-------- Task inputs
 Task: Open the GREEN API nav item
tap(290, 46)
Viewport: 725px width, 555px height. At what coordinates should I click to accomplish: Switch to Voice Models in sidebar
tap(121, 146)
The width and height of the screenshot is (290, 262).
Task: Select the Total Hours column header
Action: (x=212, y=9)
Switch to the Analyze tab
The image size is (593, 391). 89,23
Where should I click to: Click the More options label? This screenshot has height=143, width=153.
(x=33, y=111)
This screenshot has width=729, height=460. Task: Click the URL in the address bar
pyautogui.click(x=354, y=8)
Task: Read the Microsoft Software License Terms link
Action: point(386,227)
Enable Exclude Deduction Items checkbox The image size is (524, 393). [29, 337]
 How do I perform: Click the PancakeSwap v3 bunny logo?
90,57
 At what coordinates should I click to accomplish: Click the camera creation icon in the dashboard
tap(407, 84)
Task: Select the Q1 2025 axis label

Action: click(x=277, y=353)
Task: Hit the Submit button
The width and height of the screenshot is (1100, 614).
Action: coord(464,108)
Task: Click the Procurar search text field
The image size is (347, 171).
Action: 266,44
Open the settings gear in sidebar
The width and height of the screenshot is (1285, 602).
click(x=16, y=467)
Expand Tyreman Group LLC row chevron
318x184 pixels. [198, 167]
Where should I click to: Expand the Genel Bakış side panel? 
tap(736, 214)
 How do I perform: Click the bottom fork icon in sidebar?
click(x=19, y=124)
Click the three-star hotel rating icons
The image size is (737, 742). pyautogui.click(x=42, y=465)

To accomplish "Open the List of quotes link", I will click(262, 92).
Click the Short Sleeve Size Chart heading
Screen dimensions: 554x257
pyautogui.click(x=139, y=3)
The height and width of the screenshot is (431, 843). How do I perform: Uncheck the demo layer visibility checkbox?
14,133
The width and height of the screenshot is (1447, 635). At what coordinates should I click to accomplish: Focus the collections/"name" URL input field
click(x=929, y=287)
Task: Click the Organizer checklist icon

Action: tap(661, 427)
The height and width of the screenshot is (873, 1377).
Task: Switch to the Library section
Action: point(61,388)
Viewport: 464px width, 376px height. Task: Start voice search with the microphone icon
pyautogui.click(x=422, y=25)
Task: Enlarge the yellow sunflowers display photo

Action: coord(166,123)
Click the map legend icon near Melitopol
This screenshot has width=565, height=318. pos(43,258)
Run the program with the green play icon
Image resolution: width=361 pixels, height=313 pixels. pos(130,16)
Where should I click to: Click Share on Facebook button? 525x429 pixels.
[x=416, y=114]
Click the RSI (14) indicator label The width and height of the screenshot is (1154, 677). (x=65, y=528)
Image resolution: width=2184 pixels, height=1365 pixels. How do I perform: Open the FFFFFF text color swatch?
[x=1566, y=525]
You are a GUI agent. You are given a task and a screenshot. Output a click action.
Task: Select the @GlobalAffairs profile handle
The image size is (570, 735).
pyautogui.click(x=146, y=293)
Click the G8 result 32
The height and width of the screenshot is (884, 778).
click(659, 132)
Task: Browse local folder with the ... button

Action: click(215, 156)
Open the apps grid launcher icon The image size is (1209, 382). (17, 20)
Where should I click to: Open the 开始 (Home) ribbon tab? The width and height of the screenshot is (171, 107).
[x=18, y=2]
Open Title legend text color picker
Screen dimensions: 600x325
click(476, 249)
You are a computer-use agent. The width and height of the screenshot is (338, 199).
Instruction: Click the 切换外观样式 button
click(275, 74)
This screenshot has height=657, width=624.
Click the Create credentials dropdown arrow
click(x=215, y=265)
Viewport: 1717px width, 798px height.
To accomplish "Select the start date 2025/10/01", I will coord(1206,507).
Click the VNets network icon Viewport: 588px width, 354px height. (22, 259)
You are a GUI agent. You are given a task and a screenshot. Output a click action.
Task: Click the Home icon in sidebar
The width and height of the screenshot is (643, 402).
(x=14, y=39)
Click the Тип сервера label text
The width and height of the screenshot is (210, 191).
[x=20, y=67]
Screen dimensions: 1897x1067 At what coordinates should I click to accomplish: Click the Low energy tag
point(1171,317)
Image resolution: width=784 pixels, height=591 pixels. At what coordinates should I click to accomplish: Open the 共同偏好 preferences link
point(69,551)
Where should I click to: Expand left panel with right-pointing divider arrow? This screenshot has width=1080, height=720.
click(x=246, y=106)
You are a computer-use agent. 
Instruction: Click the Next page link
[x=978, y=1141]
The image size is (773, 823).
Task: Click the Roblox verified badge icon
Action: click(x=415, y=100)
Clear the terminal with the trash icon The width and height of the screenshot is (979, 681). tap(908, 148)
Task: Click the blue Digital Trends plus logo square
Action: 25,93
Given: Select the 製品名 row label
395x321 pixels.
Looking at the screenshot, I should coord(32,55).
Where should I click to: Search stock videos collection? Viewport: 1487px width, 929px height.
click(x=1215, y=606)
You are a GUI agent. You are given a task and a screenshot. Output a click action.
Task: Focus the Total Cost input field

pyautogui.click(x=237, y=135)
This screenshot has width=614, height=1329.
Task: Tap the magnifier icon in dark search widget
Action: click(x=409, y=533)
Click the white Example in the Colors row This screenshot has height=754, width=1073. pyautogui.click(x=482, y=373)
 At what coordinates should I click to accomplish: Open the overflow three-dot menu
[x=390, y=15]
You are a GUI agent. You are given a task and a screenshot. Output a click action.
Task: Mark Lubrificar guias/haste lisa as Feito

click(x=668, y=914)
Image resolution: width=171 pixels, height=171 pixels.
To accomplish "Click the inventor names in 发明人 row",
----------------
_What to do_
Transcribe every line of the listing above without any changes.

_Solution to the exercise_
 Task: Open the GREEN API nav item
tap(290, 46)
Viewport: 725px width, 555px height. At what coordinates should I click to accomplish: Switch to Voice Models in sidebar
tap(121, 146)
The width and height of the screenshot is (290, 262).
Task: Select the Total Hours column header
Action: (x=212, y=9)
Switch to the Analyze tab
The image size is (593, 391). 89,23
Where should I click to: Click the More options label? This screenshot has height=143, width=153.
(x=33, y=111)
This screenshot has width=729, height=460. Task: Click the URL in the address bar
pyautogui.click(x=354, y=8)
Task: Read the Microsoft Software License Terms link
Action: point(386,227)
Enable Exclude Deduction Items checkbox The image size is (524, 393). [29, 337]
 How do I perform: Click the PancakeSwap v3 bunny logo?
90,57
 At what coordinates should I click to accomplish: Click the camera creation icon in the dashboard
tap(407, 84)
Task: Select the Q1 2025 axis label

Action: click(x=277, y=353)
Task: Hit the Submit button
The width and height of the screenshot is (1100, 614).
Action: coord(464,108)
Task: Click the Procurar search text field
The image size is (347, 171).
Action: 266,44
Open the settings gear in sidebar
The width and height of the screenshot is (1285, 602).
click(x=16, y=467)
Expand Tyreman Group LLC row chevron
318x184 pixels. [198, 167]
Where should I click to: Expand the Genel Bakış side panel? 
tap(736, 214)
 How do I perform: Click the bottom fork icon in sidebar?
click(x=19, y=124)
Click the three-star hotel rating icons
The image size is (737, 742). pyautogui.click(x=42, y=465)

To accomplish "Open the List of quotes link", I will click(262, 92).
Click the Short Sleeve Size Chart heading
Screen dimensions: 554x257
pyautogui.click(x=139, y=3)
The height and width of the screenshot is (431, 843). How do I perform: Uncheck the demo layer visibility checkbox?
14,133
The width and height of the screenshot is (1447, 635). At what coordinates should I click to accomplish: Focus the collections/"name" URL input field
click(x=929, y=287)
Task: Click the Organizer checklist icon

Action: tap(661, 427)
The height and width of the screenshot is (873, 1377).
Task: Switch to the Library section
Action: point(61,388)
Viewport: 464px width, 376px height. Task: Start voice search with the microphone icon
pyautogui.click(x=422, y=25)
Task: Enlarge the yellow sunflowers display photo

Action: coord(166,123)
Click the map legend icon near Melitopol
This screenshot has width=565, height=318. pos(43,258)
Run the program with the green play icon
Image resolution: width=361 pixels, height=313 pixels. pos(130,16)
Where should I click to: Click Share on Facebook button? 525x429 pixels.
[x=416, y=114]
Click the RSI (14) indicator label The width and height of the screenshot is (1154, 677). (x=65, y=528)
Image resolution: width=2184 pixels, height=1365 pixels. How do I perform: Open the FFFFFF text color swatch?
[x=1566, y=525]
You are a GUI agent. You are given a task and a screenshot. Output a click action.
Task: Select the @GlobalAffairs profile handle
The image size is (570, 735).
pyautogui.click(x=146, y=293)
Click the G8 result 32
The height and width of the screenshot is (884, 778).
click(659, 132)
Task: Browse local folder with the ... button

Action: click(215, 156)
Open the apps grid launcher icon The image size is (1209, 382). (17, 20)
Where should I click to: Open the 开始 (Home) ribbon tab? The width and height of the screenshot is (171, 107).
[x=18, y=2]
Open Title legend text color picker
Screen dimensions: 600x325
click(476, 249)
You are a computer-use agent. The width and height of the screenshot is (338, 199).
Instruction: Click the 切换外观样式 button
click(275, 74)
This screenshot has height=657, width=624.
Click the Create credentials dropdown arrow
click(x=215, y=265)
Viewport: 1717px width, 798px height.
To accomplish "Select the start date 2025/10/01", I will coord(1206,507).
Click the VNets network icon Viewport: 588px width, 354px height. (22, 259)
You are a GUI agent. You are given a task and a screenshot. Output a click action.
Task: Click the Home icon in sidebar
The width and height of the screenshot is (643, 402).
(x=14, y=39)
Click the Тип сервера label text
The width and height of the screenshot is (210, 191).
[x=20, y=67]
Screen dimensions: 1897x1067 At what coordinates should I click to accomplish: Click the Low energy tag
point(1171,317)
Image resolution: width=784 pixels, height=591 pixels. At what coordinates should I click to accomplish: Open the 共同偏好 preferences link
point(69,551)
Where should I click to: Expand left panel with right-pointing divider arrow? This screenshot has width=1080, height=720.
click(x=246, y=106)
You are a computer-use agent. 
Instruction: Click the Next page link
[x=978, y=1141]
The image size is (773, 823).
Task: Click the Roblox verified badge icon
Action: click(x=415, y=100)
Clear the terminal with the trash icon The width and height of the screenshot is (979, 681). tap(908, 148)
Task: Click the blue Digital Trends plus logo square
Action: 25,93
Given: Select the 製品名 row label
395x321 pixels.
Looking at the screenshot, I should coord(32,55).
Where should I click to: Search stock videos collection? Viewport: 1487px width, 929px height.
click(x=1215, y=606)
You are a GUI agent. You are given a task and a screenshot. Output a click action.
Task: Focus the Total Cost input field

pyautogui.click(x=237, y=135)
This screenshot has width=614, height=1329.
Task: Tap the magnifier icon in dark search widget
Action: click(x=409, y=533)
Click the white Example in the Colors row This screenshot has height=754, width=1073. pyautogui.click(x=482, y=373)
 At what coordinates should I click to accomplish: Open the overflow three-dot menu
[x=390, y=15]
You are a GUI agent. You are given a task and a screenshot. Output a click action.
Task: Mark Lubrificar guias/haste lisa as Feito

click(x=668, y=914)
Image resolution: width=171 pixels, height=171 pixels.
To accomplish "Click the inventor names in 发明人 row",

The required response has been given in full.